Hula, l’artiste qui oeuvre avec et pour la nature

Sean Yoro – aka Hula – s’est lancé pleinement dans le street art en 2015, lorsque sa toute première oeuvre est apparue dans tous les médias. En effet, le street artiste s’est fait connaitre grâce à une série de fresques murales. Classique me direz-vous. Sauf que Hula ne peint pas ses oeuvres dans des endroits au hasard, il les peint « en fonction de la nature ». Cette fameuse première série par exemple, il l’a réalisée sur des surfaces immergées abandonnées. Ainsi, quand l’eau monte, les magnifiques femmes hyper réalistes d’Hula se noient ou se baignent.

L’artiste maintenant basé à New-York est né à Hawaï. Surfeur et passionné de tatouages, il a commencé par peindre sur des planches des portraits de femmes à la peau nue avec ce qu’on pourrait prendre pour des tatouages ou des tâches de peinture sur le corps. Puis il a pris son paddle et a décidé d’allier son amour pour l’art à celui pour le milieu aquatique. Car ces oeuvres dont l’aspect change en fonction de la nature lui permettent aussi de faire passer un message.

Hula est un artiste engagé

Au travers de ses fresques, Hula fait réfléchir sur le réchauffement climatique. Tout comme le support sur lequel il peint, on peut se demander si la jeune femme va un jour disparaître à cause de la montée des eaux. Son engagement est particulièrement fort au travers du visage qu’il a dessiné sur un morceau d’iceberg cassé. Sean Yoro s’engage pour la protection de la nature, et pour cela, il peint des jeunes filles qui se noient mais aussi des anamorphoses sur des arbres.

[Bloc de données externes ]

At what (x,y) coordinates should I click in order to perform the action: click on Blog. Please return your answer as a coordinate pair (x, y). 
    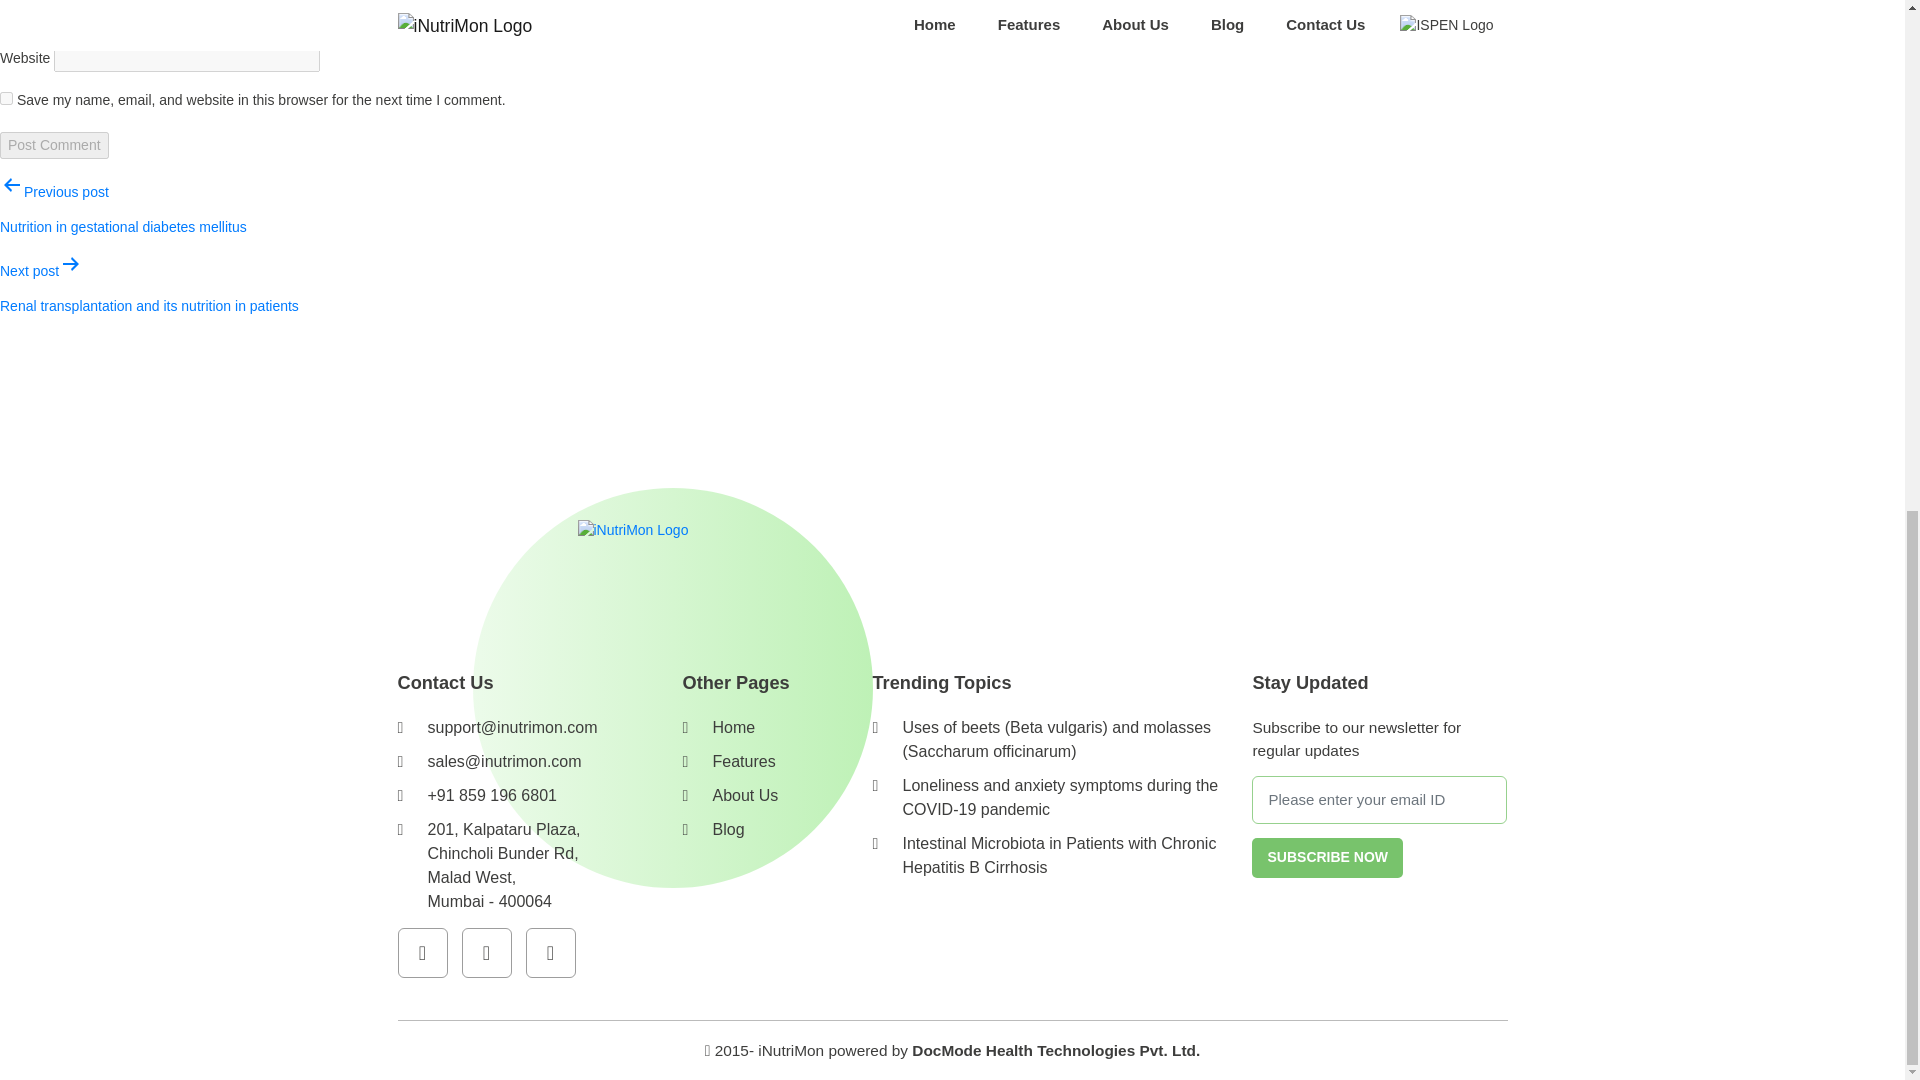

La dernière oeuvre du street artiste est un peu différente. Cette fois-ci Hula s’est inspiré de ses rêves pour réaliser une fresque originale au milieu du désert. Plus de paddle, plus d’eau mais encore une surface abandonnée et un visage de femme. Lorsqu’il fait jour, les yeux sont fermés; mais lorsqu’il fait nuit, c’est un visage fluorescent aux yeux ouverts qui apparaît.

Et si vous vous le demandiez encore, toute la peinture et le matériel qu’il utilise sont évidemment totalement biodégradables et non toxiques pour l’environnement.